The value of eurozone banks have collapsed by a third since markets touched their peak at the end of January, data showed on Wednesday, as another quarter of disappointing profits at Deutsche Bank dragged the region's sector down. European banks shares, which have never reclaimed their pre-financial crisis prices, have been the worst performing sector so far in the monetary block this year, down 26.5 percent as investors shed assets seen as most vulnerable to political upheaval.
"The fall is not justified by a similar drop in earnings," commented Farhad Moshiri, an analyst covering European banks at Alphavalue, arguing that political risk had a stronger negative impact than sector results. Still, Deutsche's bleak results and revenue forecast on Wednesday, which sent shares down 5 percent for their worst day since end-May, deepened the sector-wide rout.
The Spring political crisis in Italy and the following on-going row with the European Commission about the country's populist government's budget took a heavy toll, particularly on Italian banks. The latters are heavily exposed to Italian sovereign debt, which has shed value since the country decided to raise spending and put an end to years of fiscal prudence.
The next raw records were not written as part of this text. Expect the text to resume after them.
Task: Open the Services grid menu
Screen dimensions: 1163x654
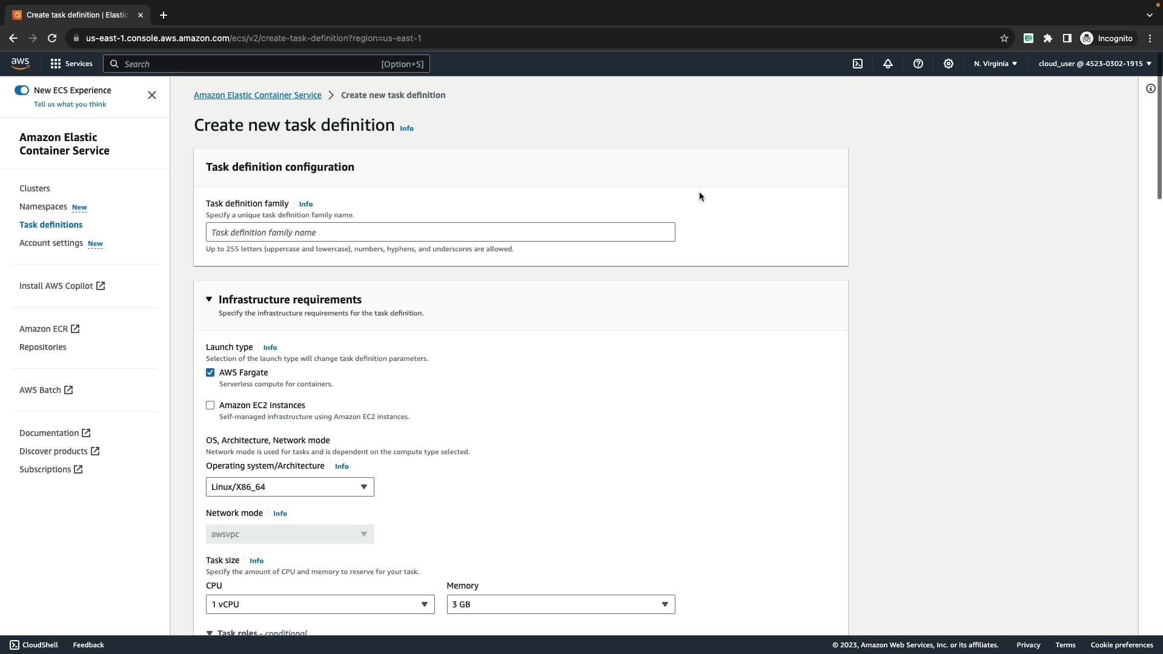Action: (71, 64)
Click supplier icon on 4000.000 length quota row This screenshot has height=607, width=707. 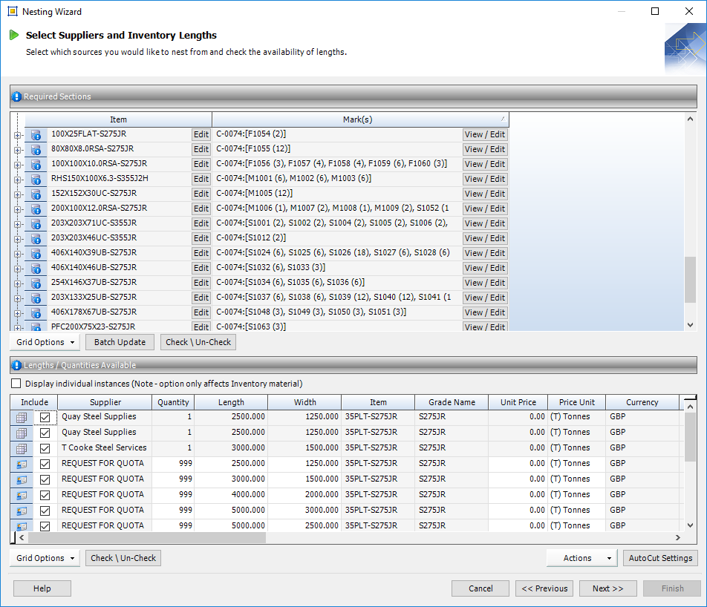22,495
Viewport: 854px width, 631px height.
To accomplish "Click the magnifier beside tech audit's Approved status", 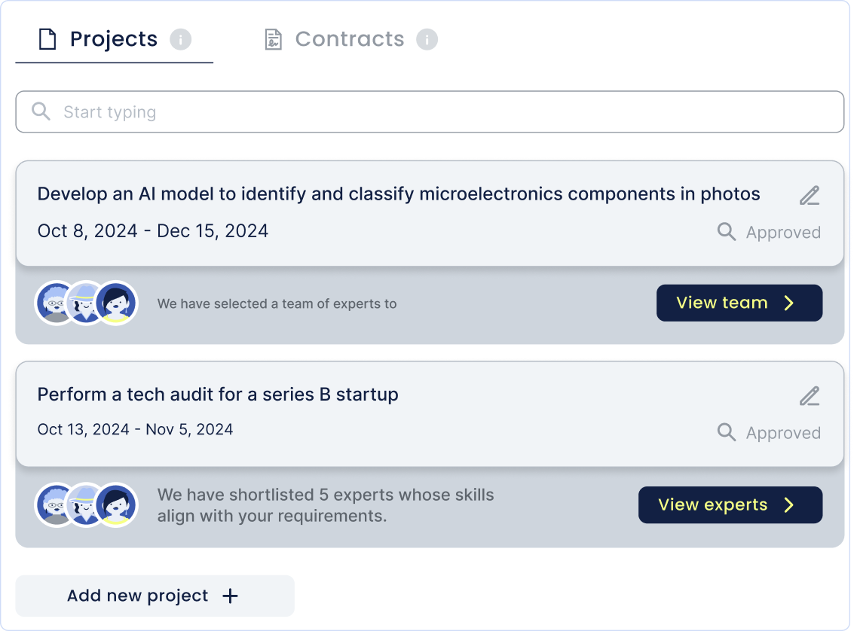I will pos(727,432).
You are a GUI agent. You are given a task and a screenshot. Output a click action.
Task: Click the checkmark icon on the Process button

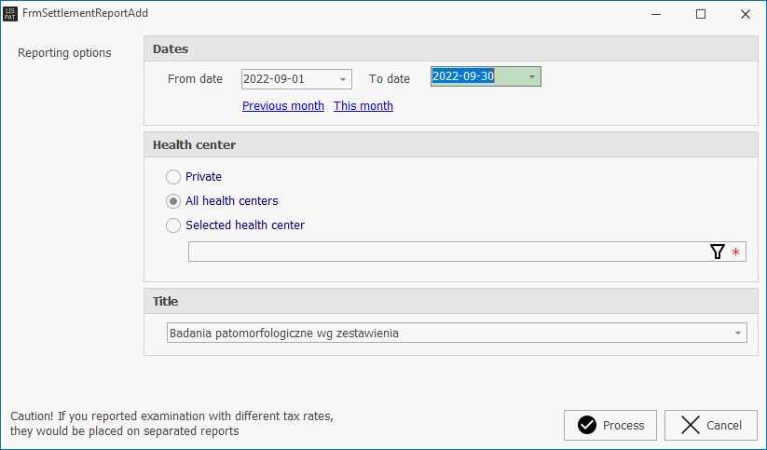pos(586,425)
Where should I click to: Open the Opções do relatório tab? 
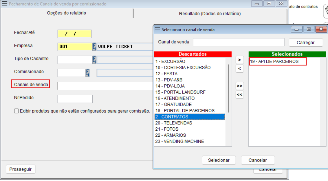point(67,13)
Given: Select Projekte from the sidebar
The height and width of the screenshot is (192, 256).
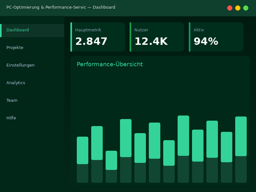Looking at the screenshot, I should [15, 47].
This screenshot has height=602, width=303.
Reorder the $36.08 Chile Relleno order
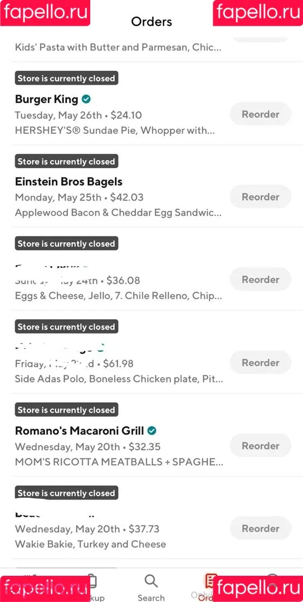coord(261,279)
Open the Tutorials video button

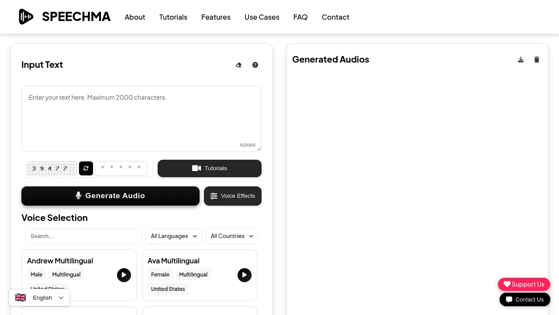pos(210,168)
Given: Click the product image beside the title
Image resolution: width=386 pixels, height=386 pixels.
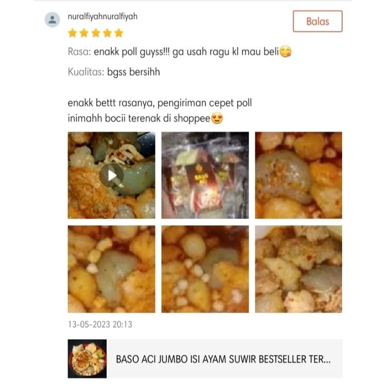Looking at the screenshot, I should (x=87, y=358).
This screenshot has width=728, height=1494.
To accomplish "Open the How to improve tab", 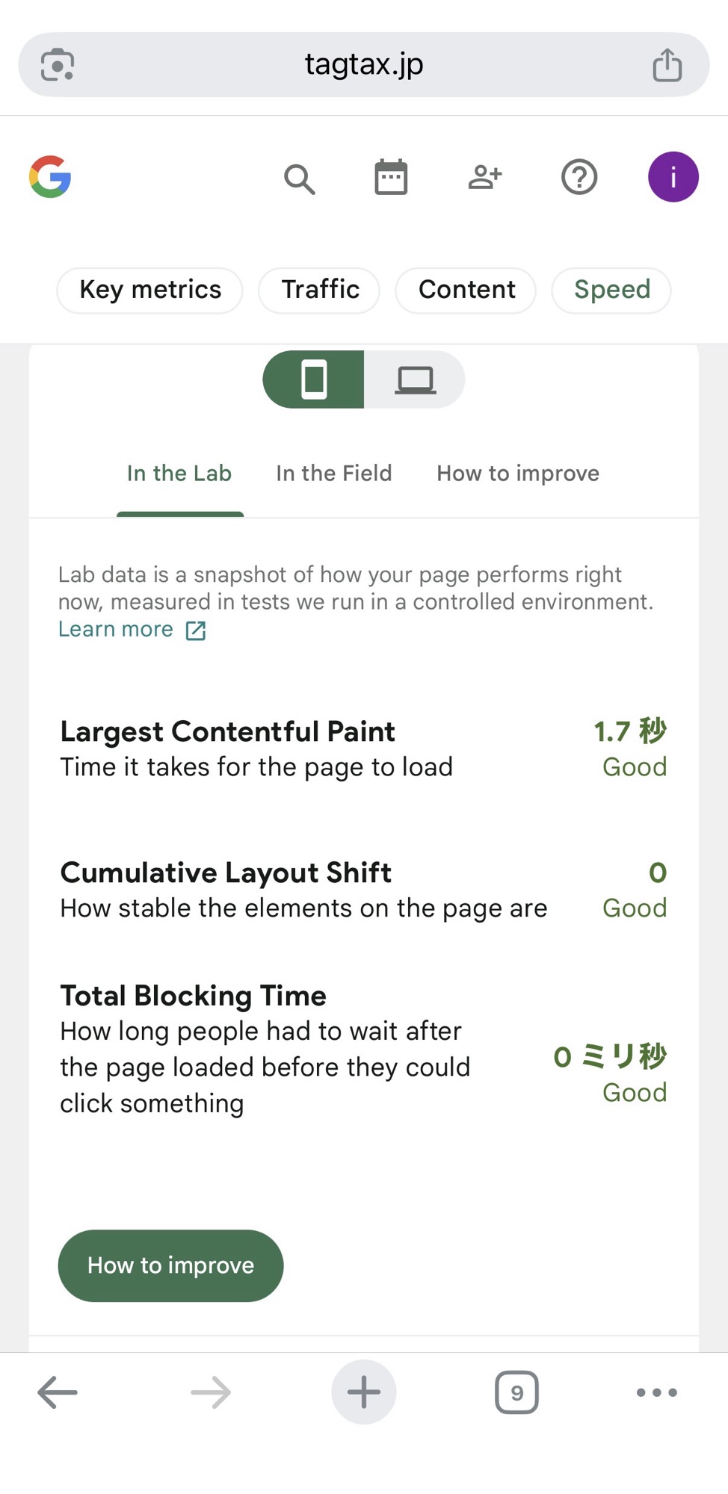I will [x=518, y=474].
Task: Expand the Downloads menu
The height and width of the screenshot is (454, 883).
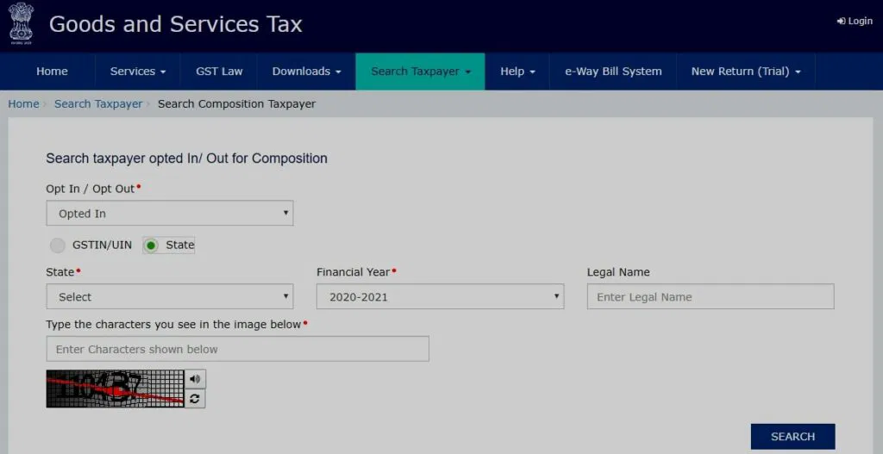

Slowing economic growth on the continent and elusive monetary normalisation, with a first interest rate hike by the European Central Bank (ECB) still far away, also weighed on stock prices.
A long series of compliance fiascos, the latest being the money laundering scandal at Denmark's largest bank, Danske Bank, have also made investors mistrustful and weary of remaining skeletons in the banks' coffers. Attracted by their low valuations and growing dividend yields, a number of fund managers have placed bets on a revival of European banks but without lasting success so far.